Defending the rights of those ideological minorities might have another salutary effect. I am convinced that much of the contemporary hostility to gay and transgender people in certain subcultures, for example, within conservative forms of Christianity and Islam, emerges from a sense that those communities are under siege.

When your children are taught at school that their parents’ views are hateful and have no place in this country, that tends to provoke a reaction, as it’s done in classrooms across the country where teachers have implemented certain forms of progressive sexual orientation and gender identity instruction. But if those cultural minorities see that there’s not some monolithic group of queer activists coming after them, but rather a diverse group of people who happen to be gay, many of whom hold values similar to your own and some of whom are part of your own community, they might begin to rethink their hostility.

As a member of the gay integrationist caucus, my goal is not to harm any traditional religious community. For the most part, they are socially valuable and morally good, and each of them helps point towards the ultimate ends of the human life. I want to help these ancient institutions find ways to integrate people like me, but not at the cost of tearing them down. Theological musings do not appear frequently in the pages of The Hub, but my basic view as a Catholic is that every faith tradition will be stronger and more fully itself when it finds a place within it for all the people that God has made, including sexual and gender minorities.

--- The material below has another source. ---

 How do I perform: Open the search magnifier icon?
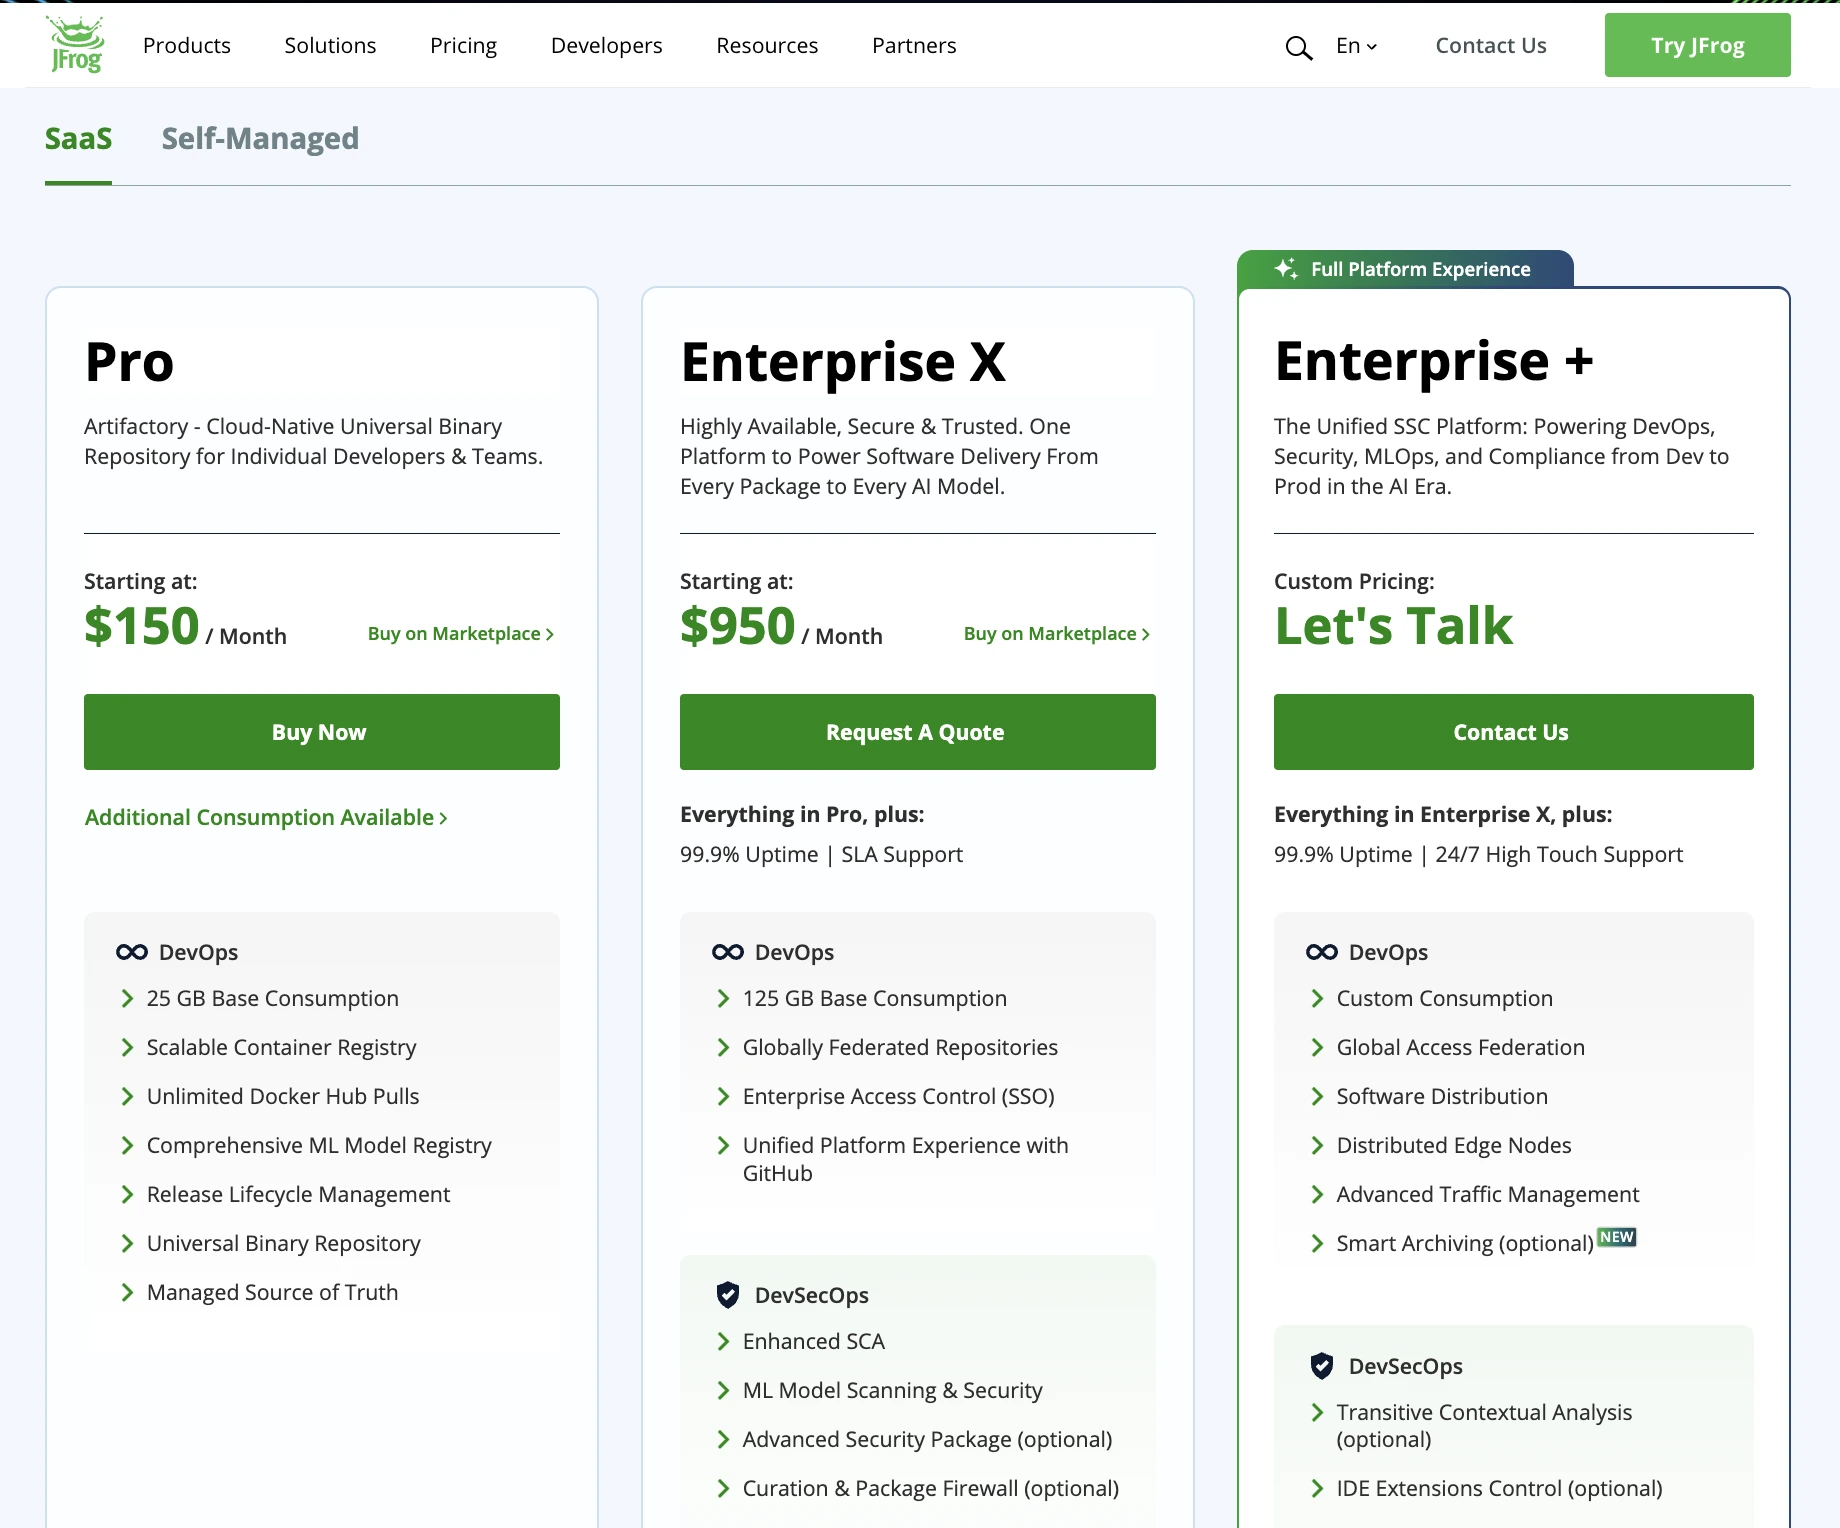[x=1298, y=46]
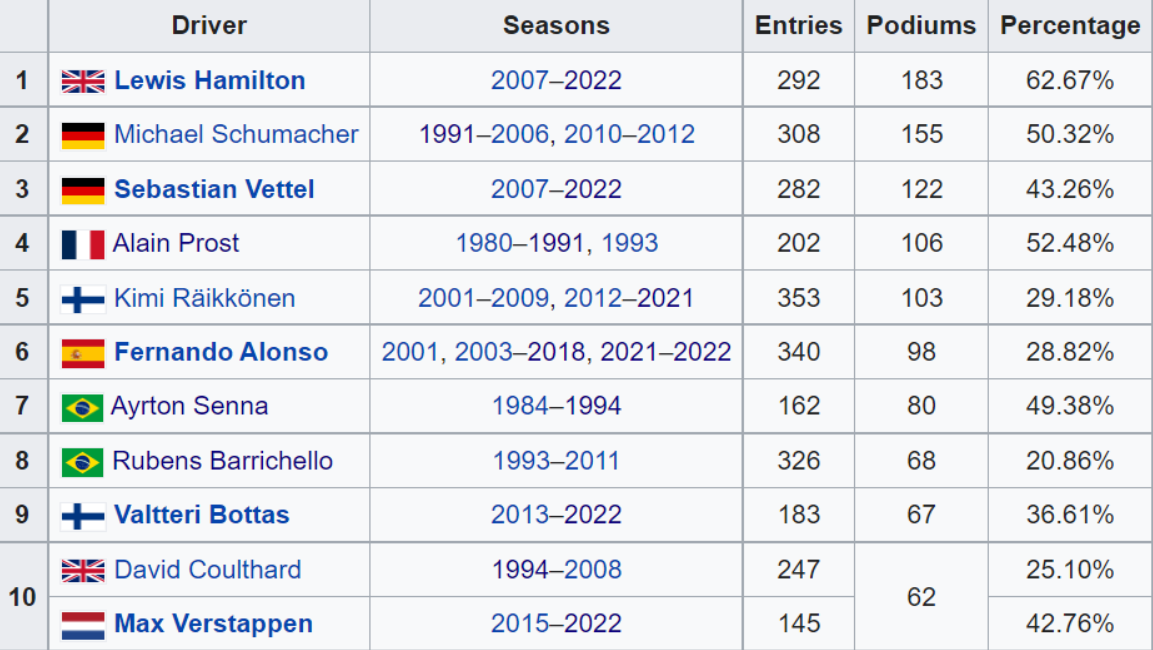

Gay conservatives can seek out this wholesome synthesis by creating spaces for conversations and compromises, rather than name-calling and cancellations. We should not call concerned parents or traditional religious people hateful or bigoted without good reason. They are our fellow citizens, and, hopefully, they can be our friends.

There are recent signs that the wave of queer activism is beginning to retreat and that this new form of respectful dialogue is needed more than ever. Just in time for Pride Month, Ipsos released a survey showing that Canadians’ support for gay rights and visibility was dropping for the first time in a generation, led by Gen Z and their changing views. This finding could prompt people on both sides to dig in their heels, with some anti-gay traditionalists believing that they just need to hold fast and wait for the trends to turn in their favour, while their queer activist opponents push harder to punish those who dissent.

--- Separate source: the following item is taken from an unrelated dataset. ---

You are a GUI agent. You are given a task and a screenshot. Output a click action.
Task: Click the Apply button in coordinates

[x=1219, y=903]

That path of division will likely feature in political attacks over the coming years, as a struggling federal Liberal government seeks to rally progressive support through various Pride-related wedge issues, pushing the envelope just to provoke a reaction. But the presence of many gay people—not to mention Pierre Poilievre’s love for his father, who came out as gay later in life—within the conservative movement could blunt those attacks. Voters may even react negatively to the cynicism of pretending that challenging and nuanced yet necessary conversations around complex issues mean that settled rights like same-sex marriage are under threat. Fearmongering has backfired on the Liberals before, and I suspect many gay people will find it insulting that our lives are being used to distract from their record.

A better way forward can be led by the gay conservatives, who are uniquely placed to create the political and cultural space for society to come to a more stable consensus on issues as minor as the rainbow-painted dock on a lake in B.C. to as major as to how we can best accommodate the needs of gender minorities across our social institutions. In so doing, we make the point, as Sturko did, that each person is much more than their sexual orientation or gender identity, and that gay rights can be part of a society that upholds the dignity and value of all the people and communities within it.

Kelden Formosa

Kelden Formosa is an elementary school teacher in Calgary. He has an M.Ed. from the University of Notre Dame.